Его супруга непреклонно продолжила:

— Багдад смог бы противостоять монголам и их союзникам ормузцам, однако его сломил голод, вызванный осадой. Жители Багдада ели все, что только можно было есть, даже городских крыс, но люди все больше слабели, многие умерли, а оставшиеся не могли больше сражаться. Когда город — что было неизбежно — пал, Хулагу посадил калифа Мустазима в темницу и заставил его голодать дальше. И в конце концов этот святой человек вынужден был просить у него пищу. Хулагу собственноручно подал ему блюдо, полное золотых монет, и калиф захныкал: «Никто из людей не может есть золото». А Хулагу возразил: «А помнишь, что ты говорил совсем недавно? Разве золото поддержало твой святой город? Молись тогда, чтобы оно накормило тебя». И он расплавил золото и влил эту раскаленную жидкость в горло старому человеку, убив того ужасной смертью. Мустазим был последним представителем халифата, который существовал больше пяти сотен лет, и теперь Багдад больше не столица Персии и не оплот ислама.



Мы почтительно покачали головами в знак сочувствия, что поощрило шахрияр добавить:

— Нет, вы только посмотрите, как низко мы пали: мой муж, шах Джаман, который когда-то был шахиншахом Персидской империи, теперь разводит голубей и собирает вишни!

— Дорогая… — произнес шах.

— Это правда. Один из младших монгольских ханов — где-то на востоке, мы никогда не видели этого ильхана — питает слабость к спелым вишням. А также он еще и любитель голубей, и он постоянно натаскивает этих птиц, чтобы они могли вернуться домой из любого места, куда их доставят. И вот теперь здесь, в голубятне за дворцовыми конюшнями, у нас содержатся сотни этих крыс в перьях, и для каждого голубя приготовлен маленький шелковый мешочек. У моего правителя-супруга имеется специальное предписание. Следующим летом, когда плоды в садах созреют, мы должны собрать вишни, положить по одной или две в каждый из этих маленьких мешочков, привязать мешочки к лапкам голубей и выпустить их. Как птица Рухх носила на себе мореходов, львов и принцесс, так и голуби понесут наши вишни ожидающему их ильхану. А если мы не уплатим эту унизительную дань, он, без сомнения, придет в неистовство, явится из своих далеких восточных земель и снова разрушит наш город.

— Дорогая, я уверен, что гости очень устали, проделав столь долгое путешествие, — сказал шах; по голосу его чувствовалось, что он и сам устал. Он ударил в гонг, чтобы еще раз вызвать визиря, и обратился к нам: — Полагаю, сейчас вы пожелаете отдохнуть и освежиться? Ну а потом, если вы окажете мне честь, мы снова соберемся за вечерней трапезой.

Визирь, среднего возраста меланхоличный мужчина по имени Джамшид, показал отведенные нам покои — анфиладу комнат.

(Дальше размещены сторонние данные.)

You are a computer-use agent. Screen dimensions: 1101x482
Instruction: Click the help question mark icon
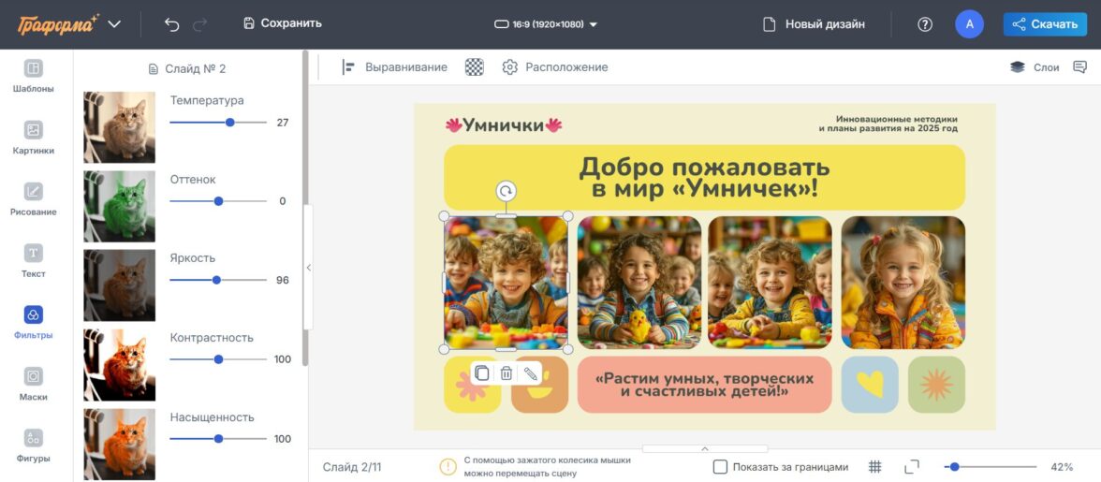[x=925, y=24]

Все они были богато обставлены: множество qali на стенах и на полу, в каменных оконных рамах — витражи, на удобных кроватях стеганые одеяла и подушки. Слуги сняли наши тюки с лошадей и принесли их сюда.

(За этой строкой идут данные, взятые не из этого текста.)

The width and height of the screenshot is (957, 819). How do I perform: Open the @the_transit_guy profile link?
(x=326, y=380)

— А вот эти люди станут вам прислуживать, — сказал визирь Джамшид, представляя нам троих проворных безбородых молодых людей. — Все они знатоки индийского искусства shampna, которое продемонстрируют вам после того, как вы посетите хаммам.

— Вот и прекрасно, — отозвался дядя Маттео благодарно, — мы не наслаждались shampna, Нико, со времен путешествия по Таджикистану.

126

Деште-Кевир (Большая Соляная пустыня) — пустыня на севере Иранского нагорья.